◆ TASK INSTRUCTIONS
The expected result is an exact copy of the lines from the one holding "This screenshot has height=510, width=720." to the last line of the material, with pictures removed and nothing added.

◇ ◇ ◇ ◇ ◇ ◇ ◇

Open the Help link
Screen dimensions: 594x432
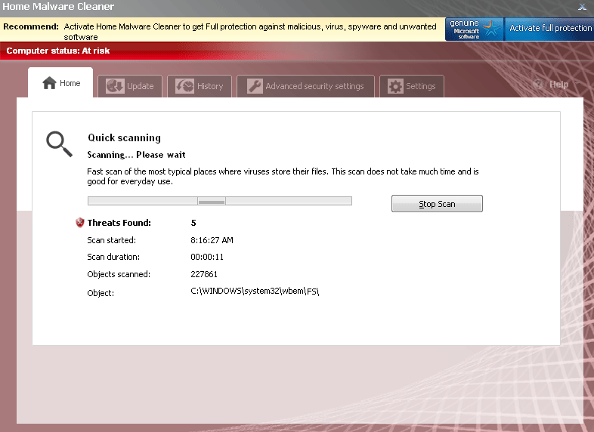pyautogui.click(x=558, y=85)
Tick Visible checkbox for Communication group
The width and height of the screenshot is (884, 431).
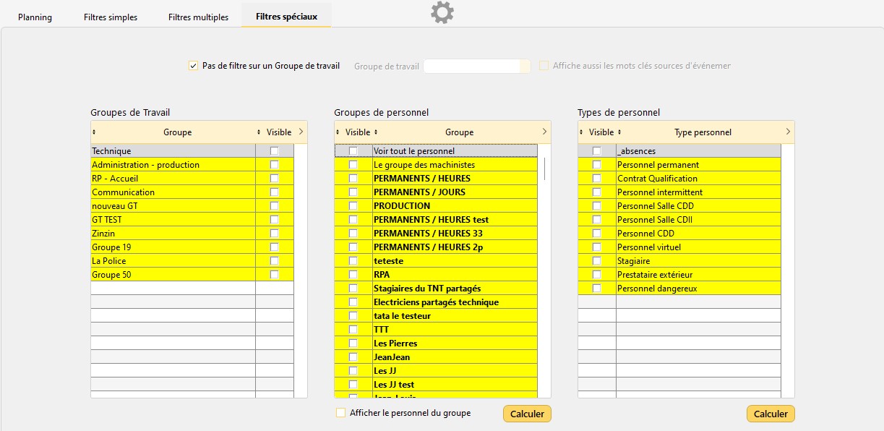coord(274,192)
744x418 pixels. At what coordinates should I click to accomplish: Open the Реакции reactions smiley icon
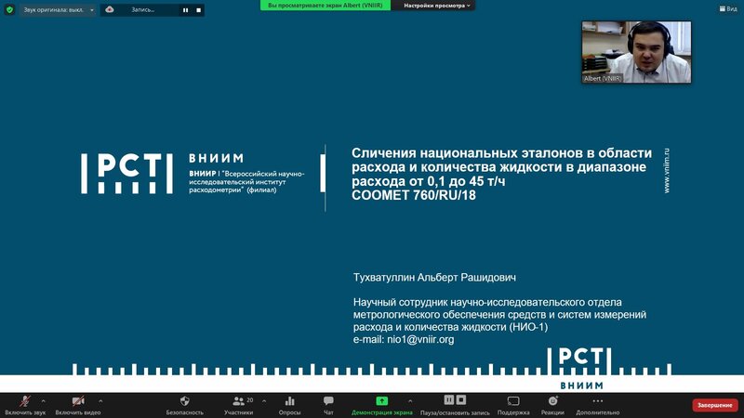pos(552,400)
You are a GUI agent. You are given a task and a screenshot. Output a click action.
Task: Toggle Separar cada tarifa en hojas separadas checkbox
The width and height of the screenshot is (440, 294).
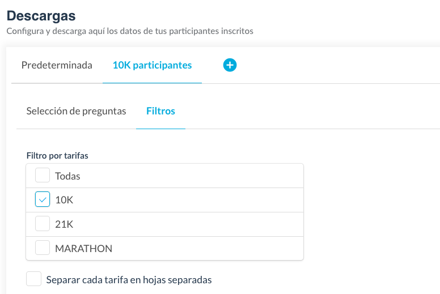(x=34, y=279)
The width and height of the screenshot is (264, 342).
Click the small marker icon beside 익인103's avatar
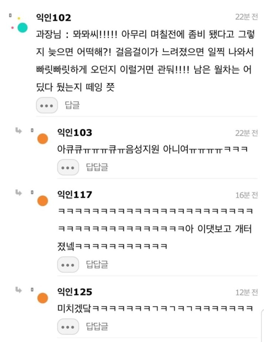click(x=32, y=130)
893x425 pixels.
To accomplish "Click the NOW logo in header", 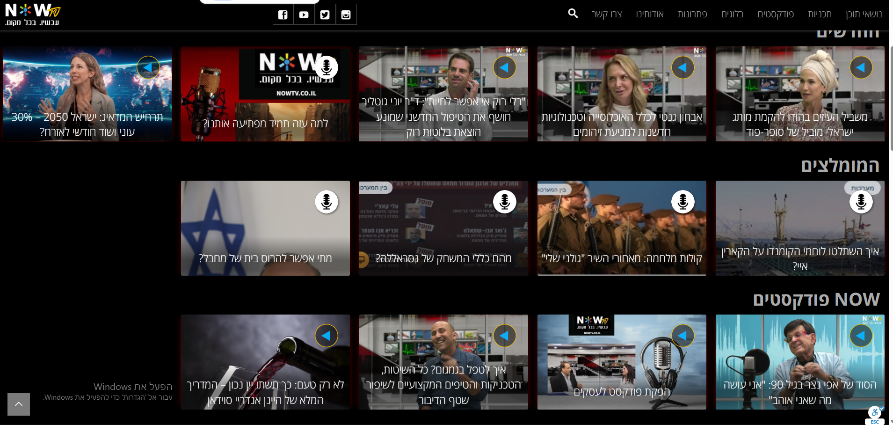I will pyautogui.click(x=33, y=15).
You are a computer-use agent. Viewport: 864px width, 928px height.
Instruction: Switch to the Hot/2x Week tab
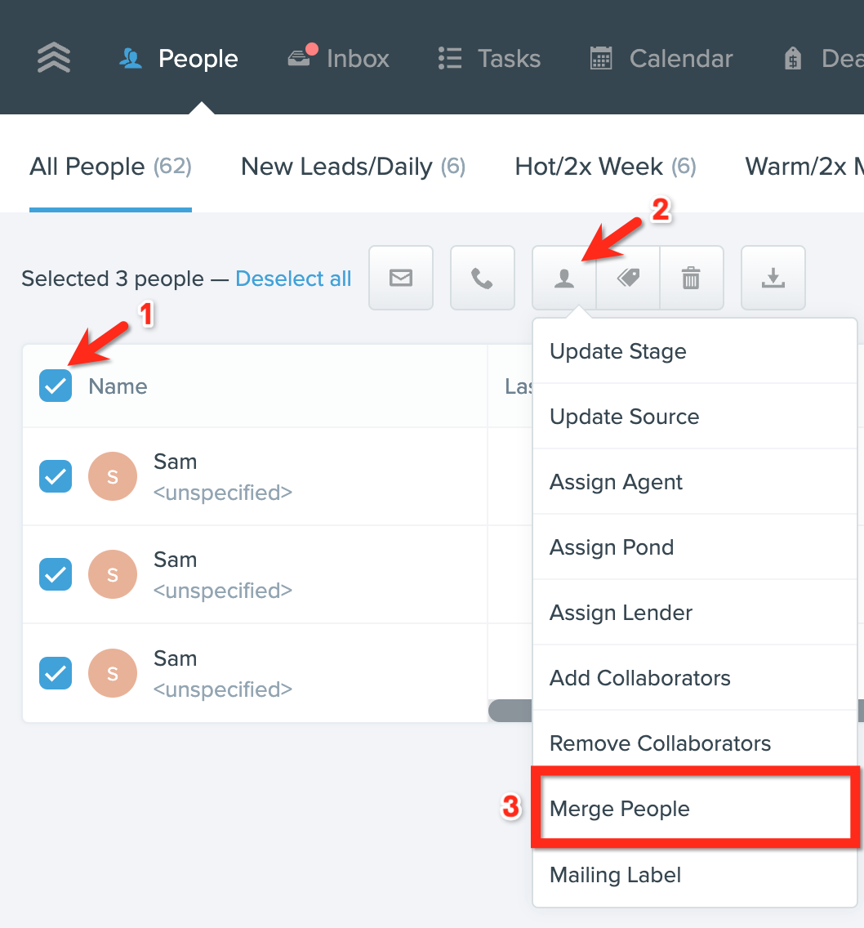point(604,166)
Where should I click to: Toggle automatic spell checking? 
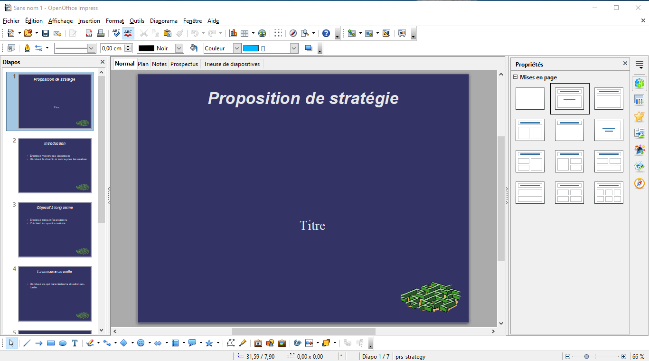(x=128, y=33)
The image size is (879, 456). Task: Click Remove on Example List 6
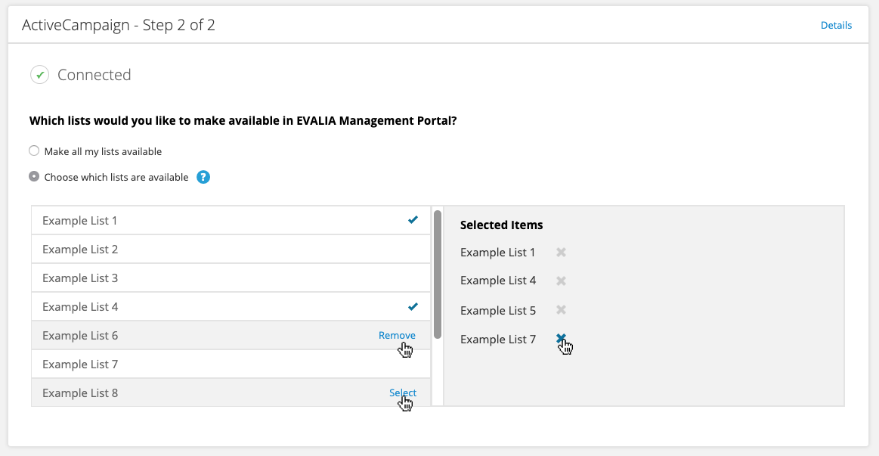click(397, 336)
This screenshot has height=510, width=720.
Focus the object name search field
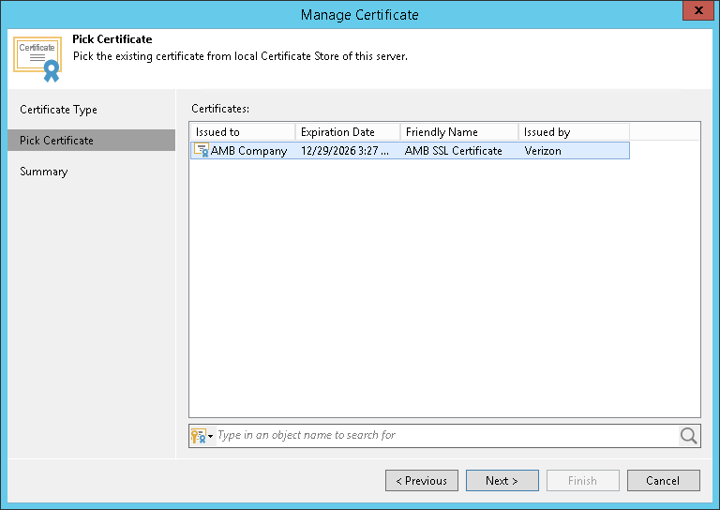pyautogui.click(x=445, y=435)
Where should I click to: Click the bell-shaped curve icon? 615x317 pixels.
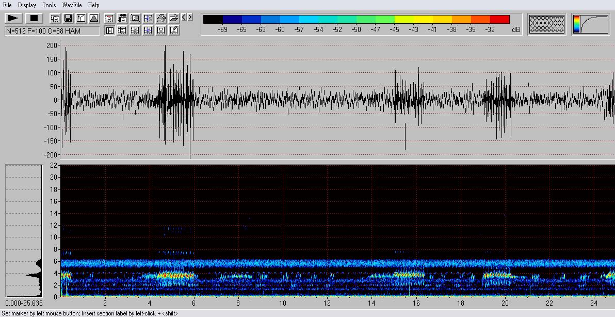click(x=94, y=18)
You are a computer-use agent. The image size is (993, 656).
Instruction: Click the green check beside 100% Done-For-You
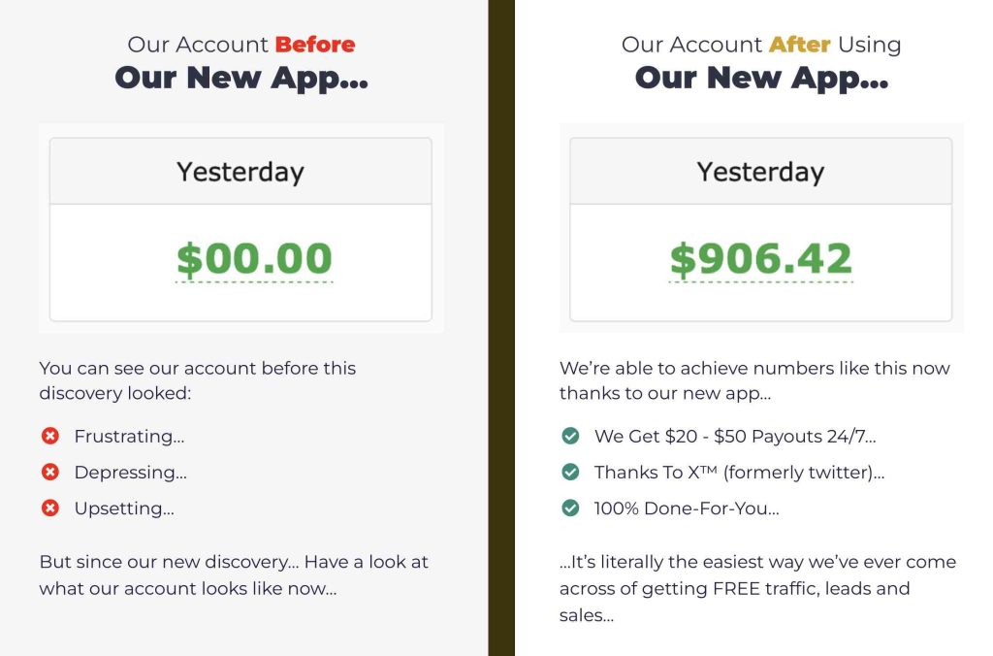point(570,508)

◇ ◇ ◇ ◇ ◇ ◇ ◇

◆ TASK RESULT
This screenshot has height=510, width=720.
Focus the object name search field
pyautogui.click(x=445, y=435)
Where should I click to: Click the bell-shaped curve icon? 615x317 pixels.
click(x=94, y=18)
You are a computer-use agent. The image size is (993, 656).
Instruction: Click the green check beside 100% Done-For-You
point(570,508)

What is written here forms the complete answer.